La liberté du chercheur serait aujourd'hui sérieusement menacée en France et aux Etats-Unis et, avec elle, la pratique même du métier. C'est la thèse d'Olivier Beaud, Professeur de droit public à l’université de Panthéon-Assas, auteur de l'ouvrage "Le savoir en danger" (PUF, 2021), et notre invité.

Olivier Beaud s'intéresse depuis longtemps à la défense de ce qu'il pense être une menace au fondement du métier de chercheur : la liberté académique. Avec Les libertés universitaires à l'abandon ? (Dalloz, 2010) il analysait déjà le phénomène. Avec Le savoir en danger (PUF, octobre 2021), un essai nourri d'Histoire et de réflexions juridiques, il propose d'analyser précisément ce phénomène, en France et aux Etats-Unis.
Le concept de liberté académique vient d'Allemagne et ne semble pas encore avoir fait son chemin en France : “l’université moderne repose sur l’idée qu’on doit rechercher librement la vérité et qu’il n’y a pas de vérité préétablie. En France, cette définition est méconnue, c'est un impensé ", nous dit-il.
Olivier Beaud revient à la généalogie de cette notion, nous expliquant qu'il faut distinguer la liberté d'expression (licence de donner son avis sur la question) de la la liberté académique (possibilité pour un enseignant de transmettre un savoir résultant d'investigations et de la confrontation d'arguments ). En effet, cette dernière ne se limite pas à la liberté d'expression. “L'universitaire, affirme Olivier Beaud, n’a pas juste une opinion, il a une opinion vraie et justifiée, avec des arguments ; cette règle méthodologique est un devoir pour l'universitaire".
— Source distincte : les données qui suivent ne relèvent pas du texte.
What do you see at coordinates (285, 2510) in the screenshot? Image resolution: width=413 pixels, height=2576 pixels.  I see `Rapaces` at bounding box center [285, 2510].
La liberté académique est donc au fondement du métier d'enseignant chercheur à l'université. Pour Olivier Beaud, plusieurs facteurs la menacent aujourd'hui. Les régimes tyranniques bien sûr (dont la Turquie est le plus grand représentant) mettant en prison leurs enseignants, les empêchant de parler au sens propre du terme. “C’est une grande constante, rappelle l'auteur, que les régimes autoritaires prennent pour cible les journalistes et les universitaires, ceux qui expriment un point de vue dissident vis à vis du gouvernement en place".
Les autres menaces viennent des étudiants. Olivier Beaud cible ici les trois "causes identitaires" que sont : "la lutte contre le racisme", "la cause féministe" et "la cause des homosexuels". Si ces mouvements sont légitimes, pour lui, ils peuvent être à la source d'abus. En effet, “là où il y a danger, explique-t-il, c’est quand des étudiants activistes veulent influer sur le contenu des cours dans l’université. Il y a dans ce cas-là un risque de censure. C’est une atteinte à la liberté d’enseignement. C’est le cas aux Etats-Unis, pas encore en France.”
Les menaces dues au causes identitaires viennent "de la société civile" nous explique Olivier Beaud, et sont exacerbées par l'utilisation des réseaux sociaux : “ce qui change la donne, c’est l’amplification par les réseaux sociaux. Aujourd'hui, les conflits de personnes sont amplifiés, externalisés par les réseaux sociaux. Donc la parole des professeurs, si dérapage verbal il y a, peut être de suite universalisée”.
Dans une perspective historique, l'auteur analyse Mai 68 et l'épisode du maccarthysme au prisme de sa thèse : "Mai 68 fut aussi un moment de menace de la liberté académique, les professeurs étaient sous la pression des étudiants révolutionnaires, ils n’étaient pas libres d’enseigner.”
L'auteur s'appuie sur des cas bien précis pour défendre ses thèses, et il espère que l'université pourra rester ce lieu qui a pour objet "la recherche désintéressée de la vérité, qu’elles qu’en puissent être les conséquences, l’extension et la communication du savoir", pour reprendre les dires de Simon Leys, écrivain belge qu'il aime à citer.